Factors that affect your vagina wetness
Women have different timings when it comes to sexual responses. In women over 40, it takes 1 to 3 minutes for them to get wet, while it takes 10 to 30 seconds for younger women. Other things that may affect response time include:

Smoking
Like in men, women get wet when blood flows to the genitals. This means that the clitoris and the vulva swell, making the vagina react by releasing fluid and becoming wet. So if you're a constant smoker, what it does is to block the small arteries that carry blood to your vagina.


Yeast infection
Yeast infection affects your ability to get wet by messing with the bacterial balance of your vagina. During intercourse, the vagina becomes more and more irritated the more the woman has sex. Although the symptoms are not always the same with every woman.

Medication
Flu, allergy, and asthma medications can cause your vagina to go dry during sex. Hence, you should do all you can to keep yourself healthy so that you don't have to take some of these medications. But if it happens that you get sick, you may switch to a more natural remedy. But speak to your doctor about it first.

Hormones
Hormones are also responsible for dry vagina during sex. The hormone that triggers the release of fluid in the vagina is affected during menopause, perimenopause, after childbirth, or during breastfeeding. Also, the treatment of cancer can affect the level of this hormone.

Guilt or insecurities
Your body responds to your state of mind. If you're feeling guilty or dirty about sex, your vagina might not get wet. This guilt comes in the form of thoughts where you're thinking that having sex is wrong, so your body listens.
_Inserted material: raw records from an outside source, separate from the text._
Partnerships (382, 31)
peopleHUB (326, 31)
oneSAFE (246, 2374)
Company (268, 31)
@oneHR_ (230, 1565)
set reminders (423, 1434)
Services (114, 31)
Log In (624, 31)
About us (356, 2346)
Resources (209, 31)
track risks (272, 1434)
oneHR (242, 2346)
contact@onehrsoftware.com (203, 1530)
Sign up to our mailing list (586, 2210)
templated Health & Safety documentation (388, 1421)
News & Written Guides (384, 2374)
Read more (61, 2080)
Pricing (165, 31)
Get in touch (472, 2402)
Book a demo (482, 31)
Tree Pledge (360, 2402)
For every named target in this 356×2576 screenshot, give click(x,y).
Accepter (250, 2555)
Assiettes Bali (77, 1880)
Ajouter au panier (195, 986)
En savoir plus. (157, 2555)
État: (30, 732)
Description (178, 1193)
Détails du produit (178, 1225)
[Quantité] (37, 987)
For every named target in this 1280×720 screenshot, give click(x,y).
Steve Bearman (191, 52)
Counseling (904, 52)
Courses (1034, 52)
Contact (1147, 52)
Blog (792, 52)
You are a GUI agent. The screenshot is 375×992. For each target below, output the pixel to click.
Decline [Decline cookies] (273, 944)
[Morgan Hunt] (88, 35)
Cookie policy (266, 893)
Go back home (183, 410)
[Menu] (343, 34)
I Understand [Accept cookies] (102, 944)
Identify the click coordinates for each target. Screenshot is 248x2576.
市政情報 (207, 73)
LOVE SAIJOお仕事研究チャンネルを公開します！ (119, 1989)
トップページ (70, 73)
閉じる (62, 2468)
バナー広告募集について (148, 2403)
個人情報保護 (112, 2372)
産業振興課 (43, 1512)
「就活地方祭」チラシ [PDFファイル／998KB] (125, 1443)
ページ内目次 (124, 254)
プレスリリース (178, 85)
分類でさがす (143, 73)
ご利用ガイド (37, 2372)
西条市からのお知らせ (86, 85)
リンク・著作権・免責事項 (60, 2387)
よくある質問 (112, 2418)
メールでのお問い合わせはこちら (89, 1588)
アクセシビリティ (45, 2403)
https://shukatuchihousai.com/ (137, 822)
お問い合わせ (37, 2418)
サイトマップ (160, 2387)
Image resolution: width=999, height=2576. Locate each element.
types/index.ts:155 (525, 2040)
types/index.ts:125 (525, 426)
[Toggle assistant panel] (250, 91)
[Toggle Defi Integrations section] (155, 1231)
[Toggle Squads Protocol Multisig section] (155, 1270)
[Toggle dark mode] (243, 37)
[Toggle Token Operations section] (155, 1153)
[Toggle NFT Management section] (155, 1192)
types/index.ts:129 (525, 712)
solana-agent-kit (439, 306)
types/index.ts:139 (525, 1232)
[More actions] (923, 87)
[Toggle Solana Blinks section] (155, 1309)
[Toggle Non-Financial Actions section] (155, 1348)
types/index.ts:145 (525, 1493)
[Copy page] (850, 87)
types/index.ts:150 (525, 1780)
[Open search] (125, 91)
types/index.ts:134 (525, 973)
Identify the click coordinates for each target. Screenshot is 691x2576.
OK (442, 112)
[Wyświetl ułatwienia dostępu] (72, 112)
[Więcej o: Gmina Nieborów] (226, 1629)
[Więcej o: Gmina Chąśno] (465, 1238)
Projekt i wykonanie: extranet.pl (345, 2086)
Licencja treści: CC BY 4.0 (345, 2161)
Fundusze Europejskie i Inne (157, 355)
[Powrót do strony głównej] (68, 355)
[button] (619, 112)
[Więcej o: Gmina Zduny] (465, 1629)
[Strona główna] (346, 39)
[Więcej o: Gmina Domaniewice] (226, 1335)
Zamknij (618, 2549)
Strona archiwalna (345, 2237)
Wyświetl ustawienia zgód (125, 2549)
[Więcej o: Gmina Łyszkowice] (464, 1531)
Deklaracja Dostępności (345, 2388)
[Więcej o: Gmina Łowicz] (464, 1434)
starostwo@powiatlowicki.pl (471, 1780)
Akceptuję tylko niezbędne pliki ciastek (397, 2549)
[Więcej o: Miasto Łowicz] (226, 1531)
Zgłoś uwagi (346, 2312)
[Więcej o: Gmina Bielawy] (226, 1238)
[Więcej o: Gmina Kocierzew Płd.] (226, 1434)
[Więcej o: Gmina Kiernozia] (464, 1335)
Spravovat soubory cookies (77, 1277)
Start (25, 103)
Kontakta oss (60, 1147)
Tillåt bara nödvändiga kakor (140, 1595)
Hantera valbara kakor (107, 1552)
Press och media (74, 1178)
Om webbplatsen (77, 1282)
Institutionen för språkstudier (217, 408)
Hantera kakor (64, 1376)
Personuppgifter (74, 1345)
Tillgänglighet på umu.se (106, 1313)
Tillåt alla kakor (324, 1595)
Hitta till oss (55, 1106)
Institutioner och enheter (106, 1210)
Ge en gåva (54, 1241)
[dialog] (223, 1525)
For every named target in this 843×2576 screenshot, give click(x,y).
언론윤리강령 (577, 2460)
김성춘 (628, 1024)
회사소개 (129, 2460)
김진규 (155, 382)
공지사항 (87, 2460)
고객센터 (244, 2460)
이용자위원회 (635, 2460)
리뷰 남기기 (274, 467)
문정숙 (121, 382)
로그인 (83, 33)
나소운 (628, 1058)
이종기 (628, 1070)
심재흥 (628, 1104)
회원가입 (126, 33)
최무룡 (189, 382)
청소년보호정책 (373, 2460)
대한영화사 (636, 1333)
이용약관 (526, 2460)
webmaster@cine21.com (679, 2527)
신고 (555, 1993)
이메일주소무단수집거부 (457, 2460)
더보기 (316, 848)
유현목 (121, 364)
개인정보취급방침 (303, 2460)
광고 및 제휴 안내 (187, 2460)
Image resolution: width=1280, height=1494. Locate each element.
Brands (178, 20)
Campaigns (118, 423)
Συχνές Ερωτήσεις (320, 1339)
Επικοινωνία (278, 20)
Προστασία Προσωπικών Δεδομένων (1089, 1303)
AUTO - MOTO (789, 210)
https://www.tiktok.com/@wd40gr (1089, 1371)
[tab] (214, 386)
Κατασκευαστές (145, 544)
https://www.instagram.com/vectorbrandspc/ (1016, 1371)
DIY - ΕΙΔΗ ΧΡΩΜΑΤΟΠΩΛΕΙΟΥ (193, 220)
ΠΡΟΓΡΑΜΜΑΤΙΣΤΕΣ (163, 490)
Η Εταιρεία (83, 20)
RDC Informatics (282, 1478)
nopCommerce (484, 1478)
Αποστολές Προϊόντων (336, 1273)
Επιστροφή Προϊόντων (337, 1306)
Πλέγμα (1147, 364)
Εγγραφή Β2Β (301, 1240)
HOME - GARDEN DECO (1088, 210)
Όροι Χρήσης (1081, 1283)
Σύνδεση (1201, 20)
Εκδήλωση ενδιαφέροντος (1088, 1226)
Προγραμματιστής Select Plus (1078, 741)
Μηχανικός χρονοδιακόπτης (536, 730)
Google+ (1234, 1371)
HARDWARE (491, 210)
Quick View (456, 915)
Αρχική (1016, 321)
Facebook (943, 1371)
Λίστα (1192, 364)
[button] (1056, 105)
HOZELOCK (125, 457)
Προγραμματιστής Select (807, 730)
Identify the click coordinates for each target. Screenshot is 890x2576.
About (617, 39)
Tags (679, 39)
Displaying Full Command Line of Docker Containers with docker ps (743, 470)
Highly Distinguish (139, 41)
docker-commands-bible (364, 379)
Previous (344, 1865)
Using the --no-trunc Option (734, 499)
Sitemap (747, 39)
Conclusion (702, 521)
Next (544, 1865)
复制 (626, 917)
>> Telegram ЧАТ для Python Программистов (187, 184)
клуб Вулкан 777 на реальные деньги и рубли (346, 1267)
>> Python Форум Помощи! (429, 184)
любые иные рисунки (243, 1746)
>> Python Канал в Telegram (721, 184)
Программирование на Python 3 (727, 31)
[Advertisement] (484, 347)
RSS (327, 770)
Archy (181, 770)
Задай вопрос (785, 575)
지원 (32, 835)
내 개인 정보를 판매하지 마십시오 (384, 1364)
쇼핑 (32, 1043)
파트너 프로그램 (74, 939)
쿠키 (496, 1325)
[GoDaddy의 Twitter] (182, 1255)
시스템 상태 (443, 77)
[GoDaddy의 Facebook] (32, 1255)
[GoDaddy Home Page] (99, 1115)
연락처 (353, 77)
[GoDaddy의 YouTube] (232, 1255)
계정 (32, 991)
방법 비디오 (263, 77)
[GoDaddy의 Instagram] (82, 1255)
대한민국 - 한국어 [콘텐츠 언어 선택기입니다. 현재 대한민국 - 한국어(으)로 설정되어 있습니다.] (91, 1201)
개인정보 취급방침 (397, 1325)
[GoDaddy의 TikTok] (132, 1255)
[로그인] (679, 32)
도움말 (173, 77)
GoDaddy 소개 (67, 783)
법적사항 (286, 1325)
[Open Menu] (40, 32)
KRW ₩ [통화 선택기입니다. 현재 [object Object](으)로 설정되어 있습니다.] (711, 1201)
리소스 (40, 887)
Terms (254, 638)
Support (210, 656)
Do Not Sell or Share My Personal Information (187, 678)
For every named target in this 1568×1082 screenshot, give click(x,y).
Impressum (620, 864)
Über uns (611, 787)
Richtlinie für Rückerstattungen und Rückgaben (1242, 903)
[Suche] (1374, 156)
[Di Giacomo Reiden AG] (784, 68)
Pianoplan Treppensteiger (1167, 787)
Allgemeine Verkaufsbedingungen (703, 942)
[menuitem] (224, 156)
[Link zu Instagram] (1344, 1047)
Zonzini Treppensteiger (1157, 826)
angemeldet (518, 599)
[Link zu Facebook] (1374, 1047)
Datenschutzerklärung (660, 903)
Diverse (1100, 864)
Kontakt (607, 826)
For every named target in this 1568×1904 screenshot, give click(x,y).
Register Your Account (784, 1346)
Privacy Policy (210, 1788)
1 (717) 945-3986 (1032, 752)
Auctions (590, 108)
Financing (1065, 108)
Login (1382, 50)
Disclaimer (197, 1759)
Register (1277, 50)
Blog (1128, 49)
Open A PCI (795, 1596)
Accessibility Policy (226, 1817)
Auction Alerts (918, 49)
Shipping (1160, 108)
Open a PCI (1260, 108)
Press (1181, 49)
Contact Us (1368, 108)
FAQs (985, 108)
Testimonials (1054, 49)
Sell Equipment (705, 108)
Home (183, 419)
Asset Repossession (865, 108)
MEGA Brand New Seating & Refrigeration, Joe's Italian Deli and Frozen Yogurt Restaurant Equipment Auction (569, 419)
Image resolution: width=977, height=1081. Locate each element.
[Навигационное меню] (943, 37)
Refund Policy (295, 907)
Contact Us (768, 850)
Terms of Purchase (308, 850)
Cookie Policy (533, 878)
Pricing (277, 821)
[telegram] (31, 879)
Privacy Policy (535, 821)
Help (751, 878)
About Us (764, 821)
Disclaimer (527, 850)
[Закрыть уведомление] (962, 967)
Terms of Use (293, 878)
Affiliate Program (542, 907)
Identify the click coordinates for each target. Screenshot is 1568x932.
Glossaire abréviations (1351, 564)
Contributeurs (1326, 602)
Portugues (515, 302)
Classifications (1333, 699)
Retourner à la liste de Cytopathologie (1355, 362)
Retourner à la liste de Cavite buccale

As previously stated, your oestrogen level influences your Bartholin glands, causing them to produce more fluid in your vagina during sex. So a dry vagina may be treated with hormone replacement therapy, which is just a way of increasing your oestrogen level. A 2018 study published in JAMA encourages people to use vaginal oestrogen to increase vaginal wetness because it is more effective than traditional methods. Also, you can try using natural lubricants like avocado, coconut and olive oils.